その他の炎症マーカー
以前の研究では、SIMOA技術を利用して、新型コロナに関連するダメージのバイオマーカーの可能性を探った。ニューヨーク大学グロスマン医学部の研究で、ジェニファー・フロンテラ博士らは、新型コロナで入院した患者は、血中の炎症性神経変性バイオマーカー(総タウ、ニューロフィラメントライト、グリア線維酸性タンパク質など)のレベルが上昇していることがわかった。また、新たな神経症状で入院した患者では、ユビキチンカルボキシ末端ヒドロラーゼL1やptau-181が高値を示した。これらのマーカーは後期アルツハイマー病の特徴でもある。
両研究とも、被験者において典型的なサイトカインIL-6レベルが観察され、他の炎症性バイオマーカーを優先させた方が良いことが示唆された。

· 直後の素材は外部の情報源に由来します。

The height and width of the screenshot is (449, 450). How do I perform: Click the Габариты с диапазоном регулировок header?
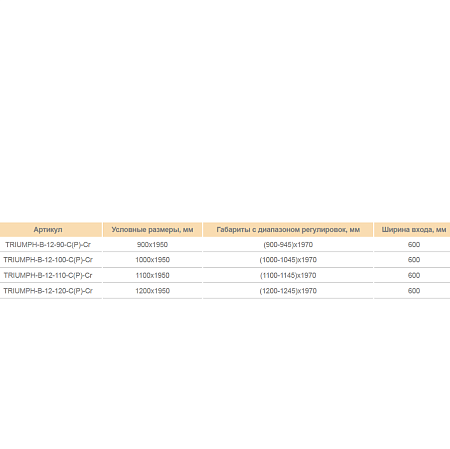(x=288, y=230)
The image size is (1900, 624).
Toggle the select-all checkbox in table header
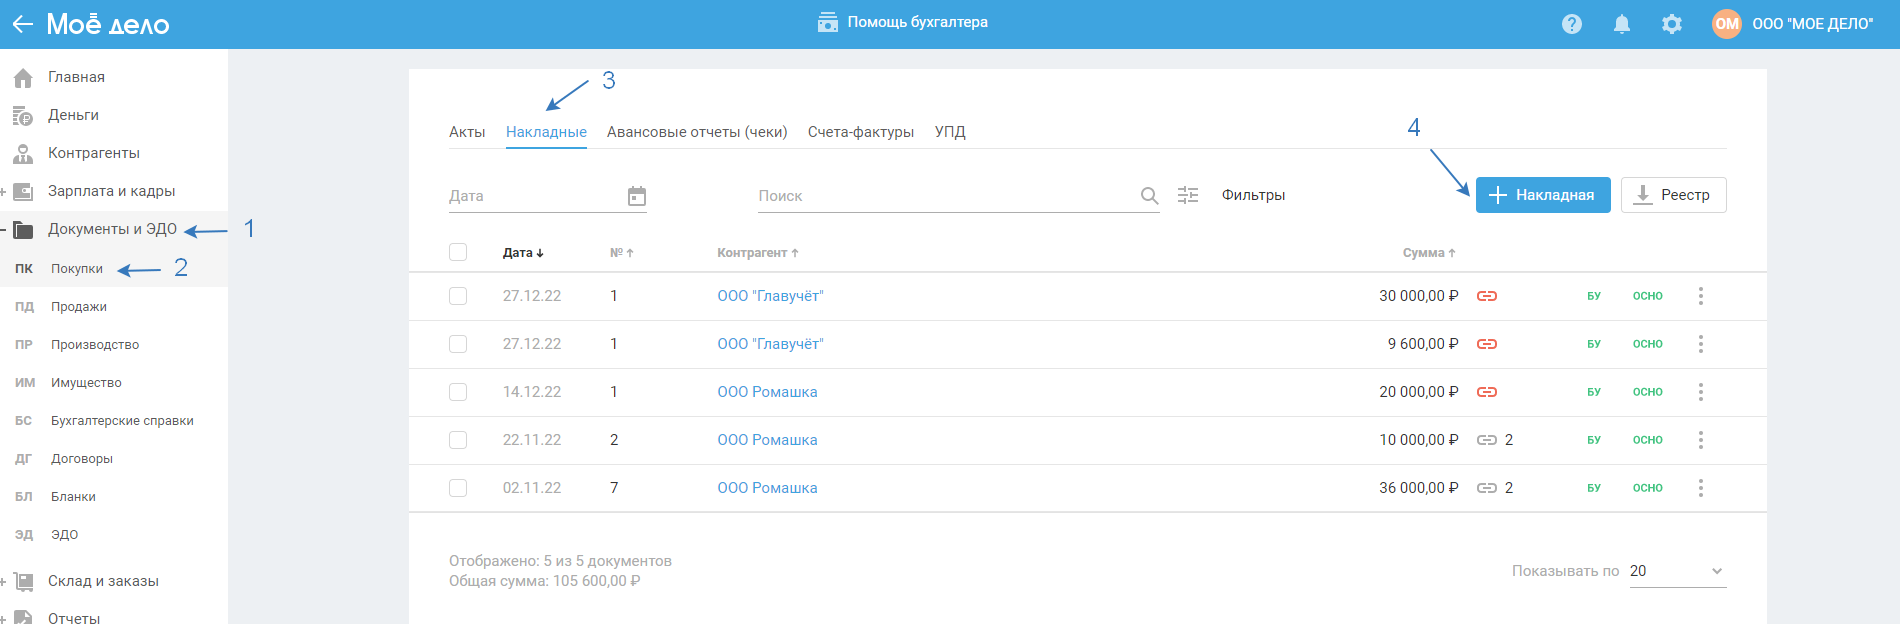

スワンクらのロングコビッド患者において、これらの神経変性マーカーを検査することは興味深い。ロングコビッドのコホートはかなり若く(中央年齢は46歳)、特に神経症状で選ばれたわけではなかった。もう1つの違いは重症度だ。全参加者63人のうち、新型コロナで入院したのは21人だけだった。脳の霧と記憶喪失がロングコビッドの一般的な訴えであることを考慮すると、これらのバイオマーカーはさらなる調査の対象となるかもしれない。
希望に満ちた始まり
スワンクらは、ロングコビッドのバイオマーカー研究に期待を寄せている。コホートは小規模だったが、この研究はロングコビッドに特異的な指標としてスパイク全体を強力に支持するものだ。臨床的に適用されれば、医師はついにこの疾患を診断する決定的な手段を得ることになる。ロングコビッドの患者は、もはや自分の症状が心身症に起因するといわれることはなく、ロングコビッド患者のウイルスリザーバーを標的とした有効な治療が可能となる。
ロングコビッドに関連するこれらの予備的バイオマーカーを検証するためには、さらなる研究が必要だ。今後の取り組みとしては、大規模な患者集団を長期にわたって追跡調査する必要がある。SIMOAはそのような研究のための便利なツールになる可能性がある。